Sambil berakting seakan-akan kejadian itu benar-benar terjadi.

“OK, tapi cepat ya…” jawab Pak Dosen lagi.

Oh, saya berhasil membuat Pak Dosen tertahan di gerbang kampus, dan saya berpura-pura mencari cincin di hadapan mobilnya, celingak celinguk ke kolong mobil, memutari mobilnya.

Saya saat itu menghalangi Pak Dosen untuk keluar gerbang, entah berapa lama. Sampai akhirnya….

“tidiiiiiiiiiiiiiiiiiiiiiiiiiidd!!!” itu suara klakson, bukan suara Pak Dosen.

“Wey!! cepat dong..!! saya mau buru-buru pulang tau!!” nah kalau yang ini suara Pak Dosen agak tinggi, yang memang tersita waktunya karena saya.

“Sebentar Pak, sebentaaaaar…” jawab saya.

Akhirnya Pak Dosen terpaksa harus menunggu beberapa saat lagi dengan kesal.

"Cepetan dong! Saya mau pulang tau!"

"Maaf belum ketemu Pak.. Sebentar ya Pak"

Kemudian, sambil jongkok di depan mobil Pak Dosen, saya keluarkan cincin yang memang tadi sudah saya persiapkan sewaktu berpikir keras.

Itu menandakan akting saya harus segera berakhir, kasihan Pak Dosen sudah menunggu lumayan lama, dan menunggu adalah pekerjaan yang paling membosankan, betul? Apalagi kalau waktu terbuang percuma gara-gara mahasiswa yang putus asa mau refreshing.

Akhirnya saya tunjukkan itu cincin ke Pak Dosen.

“Ketemu Pak, ada di bawah ban mobil bapak, hampir saja terlindas” kata saya.

“Terimakasih banyak ya Pak….” itu kata saya lagi.

Dengan berakhirnya akting saya, berhasillah Pak Dosen untuk keluar gerbang kampus, berlalu dan pulang untuk menemui istri tercintanya.

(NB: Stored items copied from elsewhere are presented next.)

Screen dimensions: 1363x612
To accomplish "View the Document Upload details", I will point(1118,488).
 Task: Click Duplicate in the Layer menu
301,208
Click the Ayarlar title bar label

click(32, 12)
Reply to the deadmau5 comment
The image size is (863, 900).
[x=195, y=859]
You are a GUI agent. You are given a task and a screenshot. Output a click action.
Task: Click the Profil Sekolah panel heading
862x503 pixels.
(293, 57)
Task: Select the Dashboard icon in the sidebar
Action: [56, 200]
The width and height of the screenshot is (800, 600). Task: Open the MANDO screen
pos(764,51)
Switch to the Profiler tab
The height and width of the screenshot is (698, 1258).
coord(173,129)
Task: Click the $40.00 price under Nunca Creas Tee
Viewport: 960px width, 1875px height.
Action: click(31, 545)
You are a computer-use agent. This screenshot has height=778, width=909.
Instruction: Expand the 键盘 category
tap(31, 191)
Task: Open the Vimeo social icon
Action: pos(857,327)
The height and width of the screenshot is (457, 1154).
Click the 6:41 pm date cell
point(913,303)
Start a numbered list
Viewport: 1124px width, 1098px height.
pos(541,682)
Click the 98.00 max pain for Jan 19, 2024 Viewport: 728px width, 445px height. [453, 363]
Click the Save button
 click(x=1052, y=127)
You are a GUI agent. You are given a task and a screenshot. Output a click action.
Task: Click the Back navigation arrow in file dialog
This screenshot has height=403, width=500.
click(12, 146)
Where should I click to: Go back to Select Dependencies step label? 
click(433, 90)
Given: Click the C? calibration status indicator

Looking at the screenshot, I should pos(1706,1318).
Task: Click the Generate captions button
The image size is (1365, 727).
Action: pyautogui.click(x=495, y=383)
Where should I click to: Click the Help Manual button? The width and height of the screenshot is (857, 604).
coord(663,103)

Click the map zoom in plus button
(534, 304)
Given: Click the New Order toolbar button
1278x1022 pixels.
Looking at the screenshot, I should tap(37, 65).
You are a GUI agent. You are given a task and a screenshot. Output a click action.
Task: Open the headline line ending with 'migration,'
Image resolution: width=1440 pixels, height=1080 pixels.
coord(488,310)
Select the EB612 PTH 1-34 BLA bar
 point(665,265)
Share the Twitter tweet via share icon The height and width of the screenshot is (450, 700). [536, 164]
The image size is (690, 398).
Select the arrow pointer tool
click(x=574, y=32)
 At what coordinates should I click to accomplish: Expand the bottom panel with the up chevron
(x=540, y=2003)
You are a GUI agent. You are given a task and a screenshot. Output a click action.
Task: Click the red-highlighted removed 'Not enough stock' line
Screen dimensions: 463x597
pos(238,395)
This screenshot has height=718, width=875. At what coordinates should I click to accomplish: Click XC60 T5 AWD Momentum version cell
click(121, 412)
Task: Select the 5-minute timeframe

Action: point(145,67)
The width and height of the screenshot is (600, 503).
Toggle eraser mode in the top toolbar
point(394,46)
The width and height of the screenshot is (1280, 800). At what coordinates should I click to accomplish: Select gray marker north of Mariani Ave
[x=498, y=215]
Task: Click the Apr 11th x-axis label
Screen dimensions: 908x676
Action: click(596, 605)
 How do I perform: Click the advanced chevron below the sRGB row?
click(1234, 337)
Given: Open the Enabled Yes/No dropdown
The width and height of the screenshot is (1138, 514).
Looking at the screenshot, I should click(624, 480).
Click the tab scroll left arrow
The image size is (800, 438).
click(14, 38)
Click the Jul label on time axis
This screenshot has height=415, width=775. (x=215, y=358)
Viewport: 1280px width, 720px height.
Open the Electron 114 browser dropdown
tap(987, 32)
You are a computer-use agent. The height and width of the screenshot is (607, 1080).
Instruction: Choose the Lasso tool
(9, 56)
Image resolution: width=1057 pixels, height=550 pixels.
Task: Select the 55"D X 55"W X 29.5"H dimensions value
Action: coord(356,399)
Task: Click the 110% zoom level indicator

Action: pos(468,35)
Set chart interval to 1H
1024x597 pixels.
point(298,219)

Terimakasih Pak Dosen, seenggaknya kejadian itu bisa membuat sedikit terbebas dari penat. Dan bisa kubagi cerita ini buat mereka yang senasib sama saya. Penat tapi tak punya uang buat refresh dari aktifitas yang membosankan.

Tapi, janganlah ditiru sebelum siap berlama-lama di kampus, jadi mahasiswa kesayangan dosen.